Melancholie und Nostalgie sind das eine, Selbstmitleid das andere. In dieser Banalität ist es mir schlicht zu uninteressant. Dennoch fanden sich auch unter den Erzählungen immer wieder ein paar Perlen, die durch ihre Doppelbödigkeit und wiederum durch das Spiel mit Realitäten an Faszination gewannen. So zum Beispiel die Geschichte von Scheherezade, in der eine Frau die Lebenskraft eines Mannes mit ihren ganz eigenen ungewöhnlichen Geschichten aufrechterhält.

„Ich war in meinem früheren Leben ein Neunauge“, sage Scheherezade eines Tages, als sie im Bett lagen.

Oder Kinos Bar, die Geschichte von einem geschiedenen Barbesitzer, der durch die Begegnung mit einer ominösen Frau aus dem Gleichgewicht gerät und vor den Schlangen in seinem Vorgarten fliehen muss.

Die Welt war ein riesiges Meer ohne Markierungen, und Kino war ein winziges Boot, das seinen Anker und seine Seekarten verloren hatte. Sobald er die Karte von Kyushu ausbreitete, um zu entscheiden, wohin er sich wenden sollte, überkam ihn eine leichte Übelkeit, so als wäre er seekrank. Kino lag auf dem Bett, las und hob dann und wann den Kopf, um die Menschen gegenüber bei ihrer Arbeit zu beobachten. Ihm war, als verlöre sein Körper mit der Zeit an Gewicht und seine Haut würde durchsichtig.
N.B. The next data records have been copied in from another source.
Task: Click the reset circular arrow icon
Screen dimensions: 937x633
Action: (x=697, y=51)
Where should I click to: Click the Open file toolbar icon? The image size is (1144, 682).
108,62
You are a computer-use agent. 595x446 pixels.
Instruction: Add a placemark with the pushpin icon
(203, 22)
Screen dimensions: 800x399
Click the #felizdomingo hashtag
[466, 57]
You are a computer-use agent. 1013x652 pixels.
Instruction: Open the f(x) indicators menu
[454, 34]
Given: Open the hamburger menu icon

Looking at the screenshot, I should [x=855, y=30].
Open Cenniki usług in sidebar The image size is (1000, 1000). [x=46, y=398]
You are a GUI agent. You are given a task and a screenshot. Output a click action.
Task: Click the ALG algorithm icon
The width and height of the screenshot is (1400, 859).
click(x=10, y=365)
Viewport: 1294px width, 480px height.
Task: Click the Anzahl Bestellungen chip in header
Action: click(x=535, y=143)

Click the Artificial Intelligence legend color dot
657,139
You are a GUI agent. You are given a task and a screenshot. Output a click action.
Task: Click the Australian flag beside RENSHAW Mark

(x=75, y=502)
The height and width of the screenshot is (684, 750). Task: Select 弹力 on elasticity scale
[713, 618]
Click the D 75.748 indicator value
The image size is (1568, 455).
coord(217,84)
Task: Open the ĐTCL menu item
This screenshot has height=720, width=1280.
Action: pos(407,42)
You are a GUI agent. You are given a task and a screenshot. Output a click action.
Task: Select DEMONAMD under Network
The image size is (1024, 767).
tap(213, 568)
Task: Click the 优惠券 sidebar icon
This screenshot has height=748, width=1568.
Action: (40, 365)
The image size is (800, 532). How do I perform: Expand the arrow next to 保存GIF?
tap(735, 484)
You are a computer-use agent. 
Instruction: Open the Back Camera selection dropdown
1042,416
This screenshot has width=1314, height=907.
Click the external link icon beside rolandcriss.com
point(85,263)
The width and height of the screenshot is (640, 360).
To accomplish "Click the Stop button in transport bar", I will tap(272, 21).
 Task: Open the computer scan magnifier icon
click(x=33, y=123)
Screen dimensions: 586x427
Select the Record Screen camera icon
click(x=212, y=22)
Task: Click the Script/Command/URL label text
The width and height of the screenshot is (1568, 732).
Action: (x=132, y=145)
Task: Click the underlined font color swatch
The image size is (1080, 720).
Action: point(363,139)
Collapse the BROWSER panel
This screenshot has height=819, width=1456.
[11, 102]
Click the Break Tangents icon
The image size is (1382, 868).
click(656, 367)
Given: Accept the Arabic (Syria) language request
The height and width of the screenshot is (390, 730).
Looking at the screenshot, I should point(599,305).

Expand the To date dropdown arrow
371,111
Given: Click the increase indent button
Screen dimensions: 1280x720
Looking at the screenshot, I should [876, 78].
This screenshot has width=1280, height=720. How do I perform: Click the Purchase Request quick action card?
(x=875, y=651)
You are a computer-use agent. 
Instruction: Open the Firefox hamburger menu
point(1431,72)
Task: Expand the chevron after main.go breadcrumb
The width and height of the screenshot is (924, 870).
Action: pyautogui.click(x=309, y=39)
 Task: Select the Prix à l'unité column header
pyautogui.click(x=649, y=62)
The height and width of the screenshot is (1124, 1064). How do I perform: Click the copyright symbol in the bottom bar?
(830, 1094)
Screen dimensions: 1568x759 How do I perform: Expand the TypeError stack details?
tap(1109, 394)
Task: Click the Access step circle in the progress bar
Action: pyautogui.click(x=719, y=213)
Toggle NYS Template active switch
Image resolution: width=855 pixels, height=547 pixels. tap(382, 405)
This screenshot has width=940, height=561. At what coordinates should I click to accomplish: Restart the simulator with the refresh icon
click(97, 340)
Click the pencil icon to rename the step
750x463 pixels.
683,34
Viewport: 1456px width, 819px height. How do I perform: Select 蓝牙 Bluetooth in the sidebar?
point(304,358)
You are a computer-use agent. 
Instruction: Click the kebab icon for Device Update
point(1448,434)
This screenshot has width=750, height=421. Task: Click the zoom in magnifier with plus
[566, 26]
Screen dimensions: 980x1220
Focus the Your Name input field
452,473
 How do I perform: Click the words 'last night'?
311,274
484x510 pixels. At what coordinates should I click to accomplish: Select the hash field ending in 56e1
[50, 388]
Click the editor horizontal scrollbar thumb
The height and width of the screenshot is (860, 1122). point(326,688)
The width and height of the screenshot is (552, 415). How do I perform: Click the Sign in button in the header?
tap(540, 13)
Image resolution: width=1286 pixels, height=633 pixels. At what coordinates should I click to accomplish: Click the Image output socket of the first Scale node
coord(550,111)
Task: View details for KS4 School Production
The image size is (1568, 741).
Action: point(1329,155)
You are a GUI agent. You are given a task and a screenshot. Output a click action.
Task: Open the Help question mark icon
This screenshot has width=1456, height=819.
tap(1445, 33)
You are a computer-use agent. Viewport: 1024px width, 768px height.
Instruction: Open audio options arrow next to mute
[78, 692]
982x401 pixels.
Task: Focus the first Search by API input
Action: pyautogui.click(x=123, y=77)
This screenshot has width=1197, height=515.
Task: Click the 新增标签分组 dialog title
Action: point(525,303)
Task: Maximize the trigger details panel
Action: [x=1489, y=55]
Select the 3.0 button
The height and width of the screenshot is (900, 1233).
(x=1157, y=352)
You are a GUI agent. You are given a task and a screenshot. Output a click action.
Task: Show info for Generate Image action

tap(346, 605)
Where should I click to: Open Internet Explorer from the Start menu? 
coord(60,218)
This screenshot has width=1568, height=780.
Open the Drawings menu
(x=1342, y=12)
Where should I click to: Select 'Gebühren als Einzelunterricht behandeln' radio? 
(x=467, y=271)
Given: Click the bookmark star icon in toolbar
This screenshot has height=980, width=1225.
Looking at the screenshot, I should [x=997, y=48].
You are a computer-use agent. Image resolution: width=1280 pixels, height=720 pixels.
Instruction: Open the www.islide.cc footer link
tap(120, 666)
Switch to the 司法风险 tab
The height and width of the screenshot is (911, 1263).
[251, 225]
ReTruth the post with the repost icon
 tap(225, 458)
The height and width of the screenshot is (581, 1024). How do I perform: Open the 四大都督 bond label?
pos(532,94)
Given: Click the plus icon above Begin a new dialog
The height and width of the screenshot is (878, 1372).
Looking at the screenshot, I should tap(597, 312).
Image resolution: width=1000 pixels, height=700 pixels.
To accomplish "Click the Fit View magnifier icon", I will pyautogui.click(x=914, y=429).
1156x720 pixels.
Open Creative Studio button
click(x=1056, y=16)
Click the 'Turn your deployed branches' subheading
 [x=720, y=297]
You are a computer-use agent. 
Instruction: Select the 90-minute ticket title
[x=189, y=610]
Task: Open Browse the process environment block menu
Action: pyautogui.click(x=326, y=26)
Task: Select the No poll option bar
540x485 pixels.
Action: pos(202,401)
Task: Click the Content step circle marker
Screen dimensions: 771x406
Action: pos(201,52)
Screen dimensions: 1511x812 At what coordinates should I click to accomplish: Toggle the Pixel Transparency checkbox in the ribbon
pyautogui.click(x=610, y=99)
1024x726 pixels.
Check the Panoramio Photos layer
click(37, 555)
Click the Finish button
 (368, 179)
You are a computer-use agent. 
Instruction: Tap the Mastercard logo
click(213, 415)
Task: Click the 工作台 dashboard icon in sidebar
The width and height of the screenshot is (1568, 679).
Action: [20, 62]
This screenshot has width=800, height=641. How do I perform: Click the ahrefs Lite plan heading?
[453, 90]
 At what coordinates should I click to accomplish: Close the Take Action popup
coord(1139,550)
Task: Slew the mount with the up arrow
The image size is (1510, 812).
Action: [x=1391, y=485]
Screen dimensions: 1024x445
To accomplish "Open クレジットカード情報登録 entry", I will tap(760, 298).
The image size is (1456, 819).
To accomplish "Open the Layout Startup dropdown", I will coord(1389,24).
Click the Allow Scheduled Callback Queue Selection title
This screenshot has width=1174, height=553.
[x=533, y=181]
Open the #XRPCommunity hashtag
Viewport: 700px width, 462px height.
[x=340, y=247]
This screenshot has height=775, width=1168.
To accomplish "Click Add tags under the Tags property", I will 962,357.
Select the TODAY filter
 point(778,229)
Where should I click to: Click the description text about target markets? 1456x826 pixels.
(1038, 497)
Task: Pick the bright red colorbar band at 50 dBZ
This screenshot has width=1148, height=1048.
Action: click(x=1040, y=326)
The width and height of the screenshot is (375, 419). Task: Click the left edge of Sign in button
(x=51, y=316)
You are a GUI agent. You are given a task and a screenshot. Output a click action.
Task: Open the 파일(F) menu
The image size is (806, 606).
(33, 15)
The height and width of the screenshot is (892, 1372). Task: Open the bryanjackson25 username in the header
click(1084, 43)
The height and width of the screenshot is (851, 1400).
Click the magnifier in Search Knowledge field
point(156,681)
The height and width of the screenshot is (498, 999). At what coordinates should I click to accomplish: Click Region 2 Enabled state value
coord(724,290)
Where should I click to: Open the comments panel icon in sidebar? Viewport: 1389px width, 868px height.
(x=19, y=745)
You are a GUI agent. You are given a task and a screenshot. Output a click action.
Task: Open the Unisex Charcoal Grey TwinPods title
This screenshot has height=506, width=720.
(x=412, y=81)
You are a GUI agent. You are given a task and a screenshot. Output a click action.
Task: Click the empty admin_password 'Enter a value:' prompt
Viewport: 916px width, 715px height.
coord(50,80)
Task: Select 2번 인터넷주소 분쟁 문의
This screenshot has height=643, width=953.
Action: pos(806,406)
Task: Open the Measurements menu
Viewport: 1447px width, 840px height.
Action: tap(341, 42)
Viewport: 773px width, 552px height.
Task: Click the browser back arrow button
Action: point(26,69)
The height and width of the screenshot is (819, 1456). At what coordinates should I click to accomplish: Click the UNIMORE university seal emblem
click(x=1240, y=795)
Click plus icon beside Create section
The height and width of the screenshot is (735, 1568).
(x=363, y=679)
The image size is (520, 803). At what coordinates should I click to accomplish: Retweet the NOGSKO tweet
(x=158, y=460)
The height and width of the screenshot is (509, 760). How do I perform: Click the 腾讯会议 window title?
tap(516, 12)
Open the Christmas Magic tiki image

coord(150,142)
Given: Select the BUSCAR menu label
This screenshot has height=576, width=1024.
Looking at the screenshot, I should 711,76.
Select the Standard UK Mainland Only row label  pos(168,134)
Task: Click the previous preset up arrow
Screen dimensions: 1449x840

Zweifellos ist es einmalig, welch klare Worte Haruki Murakami für die komplexe Verzweiflung seiner Protagonisten findet. Und gerade diese klare, einfache Sprache, mit der es ihm hin und wieder gelingt, hinter den Vorhang der Realität zu blicken, macht es so leicht, seine Bücher zu lesen. Doch dass ich das Phänomen Haruki Marukami nach diesen zwei Büchern tatsächlich begriffen habe, kann ich nicht gerade behaupten.